Endocrine Abstracts

The administration of ¹³¹I should strictly be avoided in pregnancy. Iodide concentrating capacity can be detected in the thyroid of the 10–11 week fetus. If administration is within the first 8 weeks, the major problem is fetal whole body dose due to gamma emission from ¹³¹I in the maternal bladder (about 50–100 μGy/ MBq of administered activity). This dose is reduced if the mother is well hydrated and voids frequently. Generally the lifetime risk of fatal cancer is considered to be 10–15% per Sv (stochastic).
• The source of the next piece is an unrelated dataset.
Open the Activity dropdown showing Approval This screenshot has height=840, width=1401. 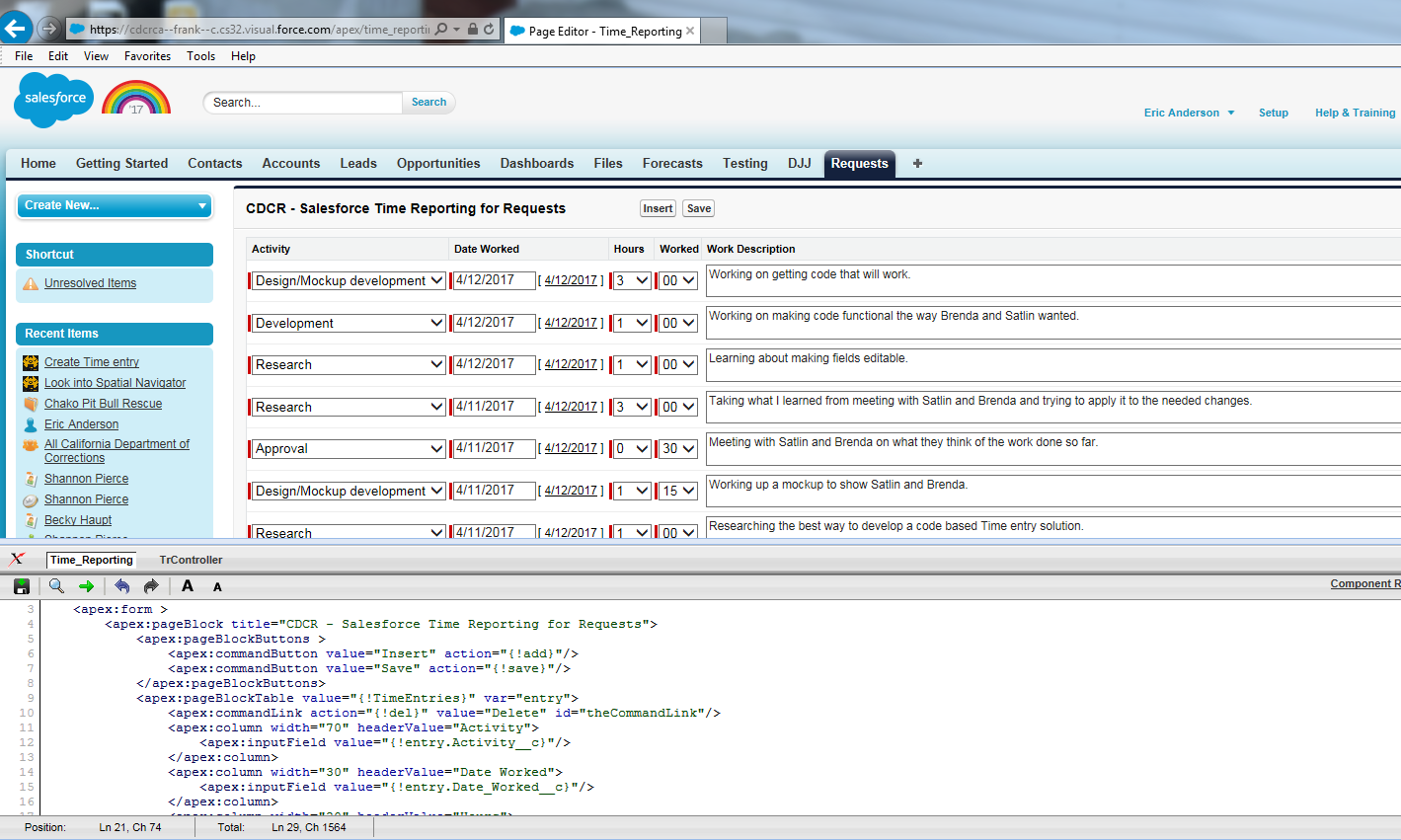[x=349, y=449]
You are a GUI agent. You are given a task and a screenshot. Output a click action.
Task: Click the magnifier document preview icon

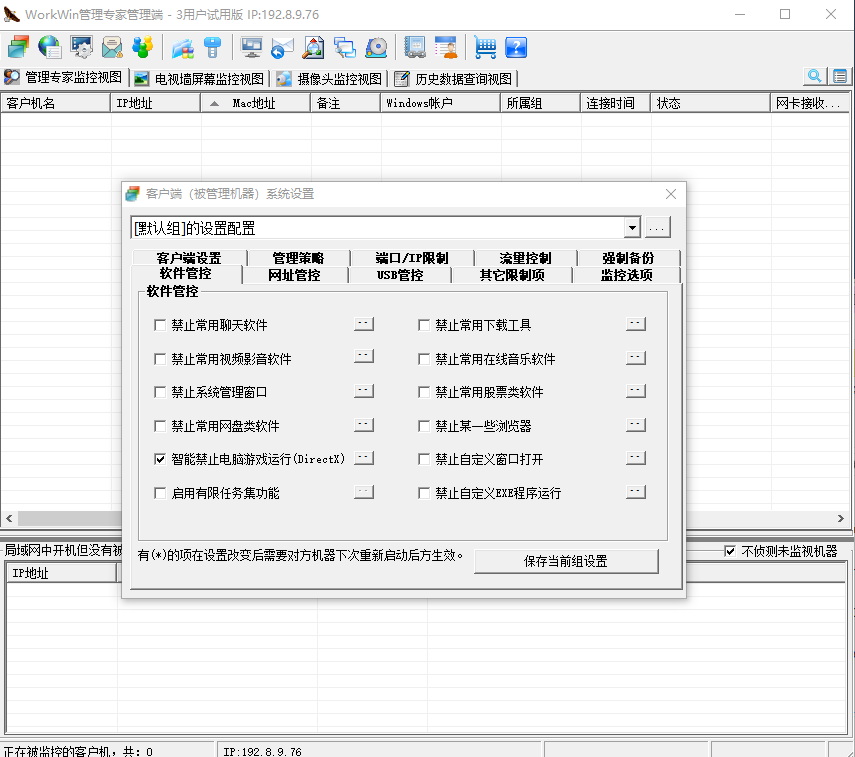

If the fetus is more than 8 weeks post conception, the developing fetal thyroid may accumulate iodine. Fetal thyroid doses are very high which can cause significant fetal thyroid damage leading to permanent hypothyroidism. The whole body fetal dose is likely to be less than 100 mSv and would not necessarily indicate termination of the pregnancy on the basis of the exposure alone. The mother should, however, be given usual doses of replacement thyroid hormone. If discovered within 12 hours of administration, 60–130 mg of stable KI is recommended. Since ¹³¹I is concentrated in maternal milk, breast feeding is contra-indicated after radioiodine administration to the mother. A radiation dose of approx 550 cGy would be delivered after the administration of 1mCi to the mother.

This presentation will consider the risk assessment after exposure to ¹³¹I with case studies taken from clinical practice. Dose-dependent effects of ¹³¹I on gonadal function will also be discussed.